Subang,Hallo Berita Online.Com-Kejaksaan Negeri (Kejari) Subang menetapkan kepala desa dan sejumlah perangkatnya, termasuk Ketua BPD Desa Cibogo, sebagai tersangka dalam kasus dugaan mafia tanah.
Hal mengejutkan akan terjadi Kepala Desa Cibogo berinisial A.BU, Ketua BPD T.A, Kepala Dusun (Kadus) I.S, serta U.S dan QK dibawa langsung ke mobil tahanan untuk selanjutnya ditahan di Lapas Subang.
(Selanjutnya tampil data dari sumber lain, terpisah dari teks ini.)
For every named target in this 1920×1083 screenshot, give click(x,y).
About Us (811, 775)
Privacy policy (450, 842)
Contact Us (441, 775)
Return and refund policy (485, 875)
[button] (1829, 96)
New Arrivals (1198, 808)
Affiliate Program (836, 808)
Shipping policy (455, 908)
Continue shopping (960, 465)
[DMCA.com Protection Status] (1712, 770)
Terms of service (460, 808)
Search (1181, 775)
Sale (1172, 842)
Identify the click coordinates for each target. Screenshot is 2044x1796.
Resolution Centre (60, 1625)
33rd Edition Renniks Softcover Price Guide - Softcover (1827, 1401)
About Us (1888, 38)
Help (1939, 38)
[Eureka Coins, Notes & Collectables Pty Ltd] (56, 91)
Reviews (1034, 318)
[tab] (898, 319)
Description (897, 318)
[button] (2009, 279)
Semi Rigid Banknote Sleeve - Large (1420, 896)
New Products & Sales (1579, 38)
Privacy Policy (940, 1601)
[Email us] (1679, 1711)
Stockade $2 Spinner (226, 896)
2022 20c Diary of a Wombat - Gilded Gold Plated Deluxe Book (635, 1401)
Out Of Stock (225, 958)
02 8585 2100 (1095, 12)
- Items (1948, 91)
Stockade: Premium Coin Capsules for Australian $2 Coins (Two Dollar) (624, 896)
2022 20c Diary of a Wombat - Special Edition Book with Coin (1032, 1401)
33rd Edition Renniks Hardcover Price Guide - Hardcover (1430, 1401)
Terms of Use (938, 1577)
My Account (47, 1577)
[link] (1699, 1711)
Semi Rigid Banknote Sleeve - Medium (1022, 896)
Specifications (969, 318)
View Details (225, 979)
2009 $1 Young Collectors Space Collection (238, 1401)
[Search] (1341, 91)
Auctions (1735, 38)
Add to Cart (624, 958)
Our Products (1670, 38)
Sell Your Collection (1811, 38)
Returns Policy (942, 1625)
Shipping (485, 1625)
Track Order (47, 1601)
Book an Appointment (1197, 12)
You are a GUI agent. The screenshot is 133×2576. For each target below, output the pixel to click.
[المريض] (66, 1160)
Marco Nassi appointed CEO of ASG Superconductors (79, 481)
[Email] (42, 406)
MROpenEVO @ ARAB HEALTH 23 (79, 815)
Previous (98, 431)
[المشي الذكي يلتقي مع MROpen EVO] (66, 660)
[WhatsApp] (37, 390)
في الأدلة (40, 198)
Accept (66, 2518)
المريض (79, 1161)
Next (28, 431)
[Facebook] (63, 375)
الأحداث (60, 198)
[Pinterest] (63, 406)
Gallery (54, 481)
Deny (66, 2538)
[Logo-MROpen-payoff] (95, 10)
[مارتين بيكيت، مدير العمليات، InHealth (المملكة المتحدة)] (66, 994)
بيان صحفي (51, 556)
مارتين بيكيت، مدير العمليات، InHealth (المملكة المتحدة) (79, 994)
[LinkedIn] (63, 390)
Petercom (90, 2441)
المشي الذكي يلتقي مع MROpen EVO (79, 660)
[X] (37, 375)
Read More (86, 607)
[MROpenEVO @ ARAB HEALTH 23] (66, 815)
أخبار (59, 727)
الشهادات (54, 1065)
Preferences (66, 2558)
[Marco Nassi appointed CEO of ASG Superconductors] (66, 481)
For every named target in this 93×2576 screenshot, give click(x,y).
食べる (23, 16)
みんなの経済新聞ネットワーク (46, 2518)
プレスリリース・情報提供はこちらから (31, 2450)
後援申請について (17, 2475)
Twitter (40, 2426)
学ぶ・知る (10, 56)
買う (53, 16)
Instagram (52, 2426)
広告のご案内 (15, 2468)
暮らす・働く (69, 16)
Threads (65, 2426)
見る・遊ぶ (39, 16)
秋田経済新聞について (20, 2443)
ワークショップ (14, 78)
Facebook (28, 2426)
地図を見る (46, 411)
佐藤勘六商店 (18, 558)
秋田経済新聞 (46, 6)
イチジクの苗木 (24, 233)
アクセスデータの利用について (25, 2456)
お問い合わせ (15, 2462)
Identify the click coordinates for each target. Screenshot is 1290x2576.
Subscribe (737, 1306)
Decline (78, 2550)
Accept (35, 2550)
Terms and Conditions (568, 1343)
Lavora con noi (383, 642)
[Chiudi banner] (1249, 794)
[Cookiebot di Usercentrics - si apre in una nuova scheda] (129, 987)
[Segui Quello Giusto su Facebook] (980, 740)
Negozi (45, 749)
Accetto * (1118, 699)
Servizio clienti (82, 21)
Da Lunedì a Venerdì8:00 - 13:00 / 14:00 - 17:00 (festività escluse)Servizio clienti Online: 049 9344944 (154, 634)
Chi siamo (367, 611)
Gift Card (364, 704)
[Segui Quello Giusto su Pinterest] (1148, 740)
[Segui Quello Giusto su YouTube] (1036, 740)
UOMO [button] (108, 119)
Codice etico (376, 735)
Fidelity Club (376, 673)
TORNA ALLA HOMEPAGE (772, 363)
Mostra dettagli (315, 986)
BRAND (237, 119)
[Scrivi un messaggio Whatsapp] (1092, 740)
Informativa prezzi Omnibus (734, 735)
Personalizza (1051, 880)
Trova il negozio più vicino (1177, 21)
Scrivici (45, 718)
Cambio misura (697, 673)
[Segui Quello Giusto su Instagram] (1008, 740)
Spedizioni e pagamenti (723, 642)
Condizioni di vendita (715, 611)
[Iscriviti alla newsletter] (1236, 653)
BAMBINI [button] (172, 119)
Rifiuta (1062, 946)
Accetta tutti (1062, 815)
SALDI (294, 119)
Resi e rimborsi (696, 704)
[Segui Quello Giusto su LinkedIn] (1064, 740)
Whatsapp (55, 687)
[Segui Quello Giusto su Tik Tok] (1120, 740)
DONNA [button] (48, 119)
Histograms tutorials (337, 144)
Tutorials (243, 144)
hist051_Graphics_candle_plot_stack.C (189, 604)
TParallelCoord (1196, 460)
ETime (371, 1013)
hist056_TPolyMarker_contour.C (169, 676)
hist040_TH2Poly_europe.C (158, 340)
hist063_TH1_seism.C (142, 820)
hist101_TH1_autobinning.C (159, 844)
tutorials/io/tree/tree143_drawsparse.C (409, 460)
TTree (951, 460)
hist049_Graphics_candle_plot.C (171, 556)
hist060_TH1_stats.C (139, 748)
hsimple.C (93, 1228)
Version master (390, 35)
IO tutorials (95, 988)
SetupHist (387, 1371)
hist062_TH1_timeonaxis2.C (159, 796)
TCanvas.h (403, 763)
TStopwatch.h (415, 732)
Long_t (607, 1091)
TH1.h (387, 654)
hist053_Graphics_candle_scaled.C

“Berdasarkan temuan dari Satgas Investasi dan Satgas Mafia Tanah, Kejari Subang melakukan penyidikan atas dugaan tindak pidana korupsi (tipidkor) praktik mafia tanah berupa penjualan tanah negara yang merugikan keuangan negara dalam pelaksanaan investasi PT Vinfast Automobile Indonesia di Desa Cibogo, Kecamatan Cibogo, Kabupaten Subang pada tahun 2025,” ujar Kepala Kejaksaan Negeri Subang, Dr. Noordien Kusumanegara, S.H., M.H., Kamis (12/2/2026).
Kajari menjelaskan, kasus ini bermula saat PT Vinfast melakukan akuisisi lahan di Desa Cibogo pada tahun 2024. Dalam prosesnya, ditemukan lahan seluas 15.579 meter persegi (sekitar 1,5 hektare) yang merupakan fasilitas umum berupa jalan setapak dan selokan pertanian.
“Meski berstatus tanah negara, para tersangka diduga bekerja sama secara melawan hukum untuk menjual lahan tersebut kepada pihak PT Vinfast Automobile Indonesia,” ungkapnya.
Ia menambahkan, berdasarkan dua alat bukti yang sah, tim penyidik menetapkan lima pejabat desa sebagai tersangka, yakni AM (Kepala Desa Cibogo), TA (Ketua BPD Cibogo), IS (Ketua Satgas Tanah Aset Desa/Kepala Dusun), US (Anggota BPD/Bendahara Satgas Tanah), QK (Kasi Pemerintahan Desa/Sekretaris Satgas Tanah).